As written earlier on this blog about how Albert Camus describes the thinking of Martin Heidegger; here I cite the passage out of the Camus essay The Myth of Sisyphus where he writes about Heidegger.
This is an English translation. For me to read this essay in French – well, I don’t know French that well. In the Swedish translation the word ”bykymret” (The Constant Concern) is used instead of ”anxiety” (ångest; inte bestämd form ångesten) which is used in the English translation.
I don’t like using ”Anxiety” here. Probably, going back on my blog, ”Uncanny” and ”Uncanny-ness” (kuslighet) would be a better ”word” here. Or, as I am lost in translation (and probably somehow lost what the purpose for this text was from the beginning :) ) my list here can be used instead of ”Anxiety”.
Or maybe: The constant problem. The constant problem that causes anxiety. The constant problem without possibility to solve in all of your lifetime causes anxiety.
2 or 3-year old children drowned. Pushed away by war into another war, the war of surviving over the water. They did not survive. People found them washed ashore. And they are many, so many.
An eye for an eye. A tooth for a tooth.
Corruption. FIFA. UEFA. Volkswagen. The APA. Big Pharma. Big Data. UN. Russia. USA. Sweden. The EU. The financial crisis. [Young narcissistic men pushing themself up the ladder because they need dollar bills to eat, and they spit out all ethics. This happens again and again.] Phizer. Lundbeck. Merck. GlaxoSmithKline. AstraZeneca. Vattenfall. Gazprom.
SWE: Jag har ont i kroppen och jag har ont i själen. Sen har jag ont i min förlängda hand eftersom världen illusoriskt har blivit mindre och jag får all data om vad som händer i världen nästan direkt. Kropp, själ och världsklimatet som har blivit en del av mig.
The Constant Concern-ing.
The Constant Concern.
Det ständiga bekymret.
Die ständige Sorge.
Heidegger considers the human condition coldly and announces that that existence is humiliated. The only reality is “anxiety” in the whole chain of beings. To the man lost in the world and its diversions this anxiety is a brief, fleeting fear. But if that fear becomes conscious of itself, it becomes anguish, the perpetual climate of the lucid man “in whom existence is concentrated.” This professor of philosophy writes without trembling and in the most abstract language in the world that “the finite and limited character of human existence is more primordial than man himself.” His interest in Kant extends only to recognizing the restricted character of his “pure Reason.” This is to coincide at the end of his analyses that “the world can no longer offer anything to the man filled with anguish.” This anxiety seems to him so much more important than all the categories in the world that he thinks and talks only of it.

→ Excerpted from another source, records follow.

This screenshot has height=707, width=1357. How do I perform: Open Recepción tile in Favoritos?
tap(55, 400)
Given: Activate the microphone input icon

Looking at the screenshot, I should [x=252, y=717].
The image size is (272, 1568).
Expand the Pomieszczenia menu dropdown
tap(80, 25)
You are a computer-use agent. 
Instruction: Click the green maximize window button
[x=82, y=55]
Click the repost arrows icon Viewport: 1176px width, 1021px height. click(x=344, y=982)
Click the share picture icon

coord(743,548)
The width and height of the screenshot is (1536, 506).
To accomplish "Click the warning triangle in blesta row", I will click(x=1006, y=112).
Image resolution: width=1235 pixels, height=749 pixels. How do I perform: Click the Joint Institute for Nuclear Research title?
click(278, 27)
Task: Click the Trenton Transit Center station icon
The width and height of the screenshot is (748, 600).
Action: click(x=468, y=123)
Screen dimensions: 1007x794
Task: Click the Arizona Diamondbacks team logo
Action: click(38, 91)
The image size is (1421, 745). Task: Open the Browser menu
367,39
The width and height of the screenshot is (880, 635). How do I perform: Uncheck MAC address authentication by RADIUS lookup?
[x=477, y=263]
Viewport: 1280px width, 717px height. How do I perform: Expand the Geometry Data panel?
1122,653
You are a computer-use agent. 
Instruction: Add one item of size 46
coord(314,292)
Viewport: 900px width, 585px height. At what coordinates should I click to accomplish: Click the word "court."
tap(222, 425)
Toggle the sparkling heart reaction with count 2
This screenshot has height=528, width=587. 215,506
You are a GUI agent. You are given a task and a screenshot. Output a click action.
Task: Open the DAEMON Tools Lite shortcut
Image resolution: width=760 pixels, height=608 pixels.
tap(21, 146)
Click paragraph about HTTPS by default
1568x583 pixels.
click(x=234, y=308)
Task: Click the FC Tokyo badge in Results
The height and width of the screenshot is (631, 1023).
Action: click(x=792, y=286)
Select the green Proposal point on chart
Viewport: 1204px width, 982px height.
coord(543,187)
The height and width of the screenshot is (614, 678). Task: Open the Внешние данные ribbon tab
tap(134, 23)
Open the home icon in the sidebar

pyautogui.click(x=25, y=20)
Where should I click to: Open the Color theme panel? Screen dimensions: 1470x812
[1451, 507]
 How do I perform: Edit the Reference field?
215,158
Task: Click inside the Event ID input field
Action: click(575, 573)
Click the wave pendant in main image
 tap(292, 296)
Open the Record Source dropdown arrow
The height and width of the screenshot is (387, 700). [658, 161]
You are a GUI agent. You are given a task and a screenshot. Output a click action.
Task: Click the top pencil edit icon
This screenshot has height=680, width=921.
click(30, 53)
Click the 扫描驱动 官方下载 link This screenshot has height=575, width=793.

He enumerates its aspects: boredom when the ordinary man strives to quash it in him and benumb it; terror when the mind contemplates death. He too does not separate consciousness from the absurd. The consciousness of death is the call of anxiety and “existence then delivers itself its own summons through the intermediary of consciousness.” It is the very voice of anguish and it adjures existence “to return from its loss in the anonymous They.” For him, too, one must not sleep, but must keep alert until the consummation. He stands in this absurd world and points out its ephemeral character. He seeks his way amid these ruins.